# H.R. 624: Free Trade With Cuba Act



## marccote (Sep 29, 2007)

The Free Trade With Cuba Act (H.R.624) was introduced on January 22, 2007 by Rep. Charles Rangel (D-N.Y.) and 40 other co-sponsors in the House. The act would end the longstanding U.S. trade embargo of Cuba as well as loosen other economic, travel, and communications restrictions. Two days after the act was introduced, Rangel also introduced the Export Freedom to Cuba Act (H.R. 654), which would only loosen trade restrictions. 

The Free Trade With Cuba Act would end the trade embargo the U.S. has enforced with Cuba since 1962, and also repeal other economic, travel, and communications restrictions with Cuba. 

The bill states in its findings section that the embargo should be repealed because: 

With the end of the Cold War and the collapse of the Soviet Union, Cuba is no longer a threat to the United States or the Western Hemisphere. 
The continuation of the embargo on trade between the United States and Cuba that was declared in February of 1962 is counterproductive, adding to the hardships of the Cuban people while making the United States the scapegoat for the failures of the communist system. 
In the countries of the former Soviet Union and the former Eastern bloc, China, and Vietnam, the United States is using economic, cultural, academic, and scientific engagement to support its policy of promoting democratic and human rights reforms. 
The United States can best support democratic change in Cuba by promoting trade and commerce, travel, communications, and cultural, academic, and scientific exchanges.

See article in Cigar Magazine Fall 2007 Issue "Winds of Change"


----------



## nhcigarfan-cl (May 8, 2007)

Thank god someone in Washington finally swallowed the obvious pill.


----------



## JohnR (Apr 1, 2007)

Oh, yeah, that Rangel guy is a real gem. 
/sarcasm

Rangel is also the guy who said that cigar smokers have been getting away with murder with regards to cigar taxes. He said that if you smoke cigars you are a fat cat who can afford the proposed $10 per cigar federal excise tax and the "B&M Killer" floor tax that came out of the senate. He's no friend to cigar smokers.


----------



## The Bruce (Mar 7, 2006)

I still feel that Cuba needs to be free of the Totalitarian Communist Government before this embargo should be lifted. Hell, Rangle want to institute the draft, even though I am sure he meant it as a talking point to end the War against Terror.

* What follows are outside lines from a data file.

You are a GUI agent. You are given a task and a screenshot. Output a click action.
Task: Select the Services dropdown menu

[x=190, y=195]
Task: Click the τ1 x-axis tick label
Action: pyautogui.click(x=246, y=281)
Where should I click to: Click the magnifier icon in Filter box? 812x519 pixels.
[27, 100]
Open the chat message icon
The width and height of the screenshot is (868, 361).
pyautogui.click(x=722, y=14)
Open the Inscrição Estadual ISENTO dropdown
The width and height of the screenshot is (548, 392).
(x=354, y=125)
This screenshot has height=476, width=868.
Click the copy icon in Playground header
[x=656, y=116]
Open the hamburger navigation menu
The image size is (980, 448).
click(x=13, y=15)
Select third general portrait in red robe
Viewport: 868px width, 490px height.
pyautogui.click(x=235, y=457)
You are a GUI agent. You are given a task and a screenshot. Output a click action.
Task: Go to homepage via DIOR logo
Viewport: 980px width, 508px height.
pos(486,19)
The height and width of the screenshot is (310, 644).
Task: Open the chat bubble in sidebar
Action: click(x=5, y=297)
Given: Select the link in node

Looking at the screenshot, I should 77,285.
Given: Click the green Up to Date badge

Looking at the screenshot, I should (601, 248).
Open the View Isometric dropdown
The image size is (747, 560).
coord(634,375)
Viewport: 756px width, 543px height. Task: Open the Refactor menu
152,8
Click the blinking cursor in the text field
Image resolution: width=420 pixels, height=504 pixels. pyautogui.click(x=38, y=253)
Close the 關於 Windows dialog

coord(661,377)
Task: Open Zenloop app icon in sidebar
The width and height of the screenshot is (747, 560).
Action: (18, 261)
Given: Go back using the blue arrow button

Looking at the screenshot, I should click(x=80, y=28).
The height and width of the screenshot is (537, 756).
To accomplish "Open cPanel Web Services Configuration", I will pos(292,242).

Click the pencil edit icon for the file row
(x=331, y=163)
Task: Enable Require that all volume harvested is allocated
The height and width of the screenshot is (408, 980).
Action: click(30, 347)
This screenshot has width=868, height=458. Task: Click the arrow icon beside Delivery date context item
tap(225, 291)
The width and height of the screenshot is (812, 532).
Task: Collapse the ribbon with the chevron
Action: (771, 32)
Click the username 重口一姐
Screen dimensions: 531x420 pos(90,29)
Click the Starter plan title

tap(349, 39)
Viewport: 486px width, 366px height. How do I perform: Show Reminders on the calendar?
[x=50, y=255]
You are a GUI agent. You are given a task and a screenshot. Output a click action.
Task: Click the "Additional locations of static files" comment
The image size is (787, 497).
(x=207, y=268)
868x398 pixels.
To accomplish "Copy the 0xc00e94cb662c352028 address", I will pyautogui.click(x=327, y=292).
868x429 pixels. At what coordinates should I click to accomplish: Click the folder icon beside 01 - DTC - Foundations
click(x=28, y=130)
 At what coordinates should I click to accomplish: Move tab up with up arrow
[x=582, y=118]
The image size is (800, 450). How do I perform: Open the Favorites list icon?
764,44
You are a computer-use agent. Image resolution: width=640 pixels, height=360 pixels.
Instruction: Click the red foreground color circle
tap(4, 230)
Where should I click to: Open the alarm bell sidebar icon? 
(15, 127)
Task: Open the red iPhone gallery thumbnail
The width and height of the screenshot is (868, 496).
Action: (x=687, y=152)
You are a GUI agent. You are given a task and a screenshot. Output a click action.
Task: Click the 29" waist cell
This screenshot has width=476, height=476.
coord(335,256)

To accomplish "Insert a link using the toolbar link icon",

I like Rangle as a person. He is a good guy. But his policies are nuts!


----------



## Gatormoye (May 23, 2007)

I don't quite agree with him being a good guy. I do agree his policies are bad. Thanks forf letting me vent. If this tax goes threw I could loose my business.


----------



## Cigar Jack (Nov 16, 2005)

http://governmentdirt.com/recent_photos_taken_from_a_trip_to_cuba

Even ending the trade embargo wouldn't help the average Cuban much since all the money and ownership stays at the top. Nobody owns anything. I saw these pictures a few weeks ago. I didn't realize it was this bad in Cuba. It really makes me think twice about purchasing any cigars from this country.


----------



## happy1 (Jun 29, 2007)

As far as Rangel he is a liberal idiot.The embargo didn't work,are allies trade with Cuba so just end it for God's sake we even trade with Vietnam


----------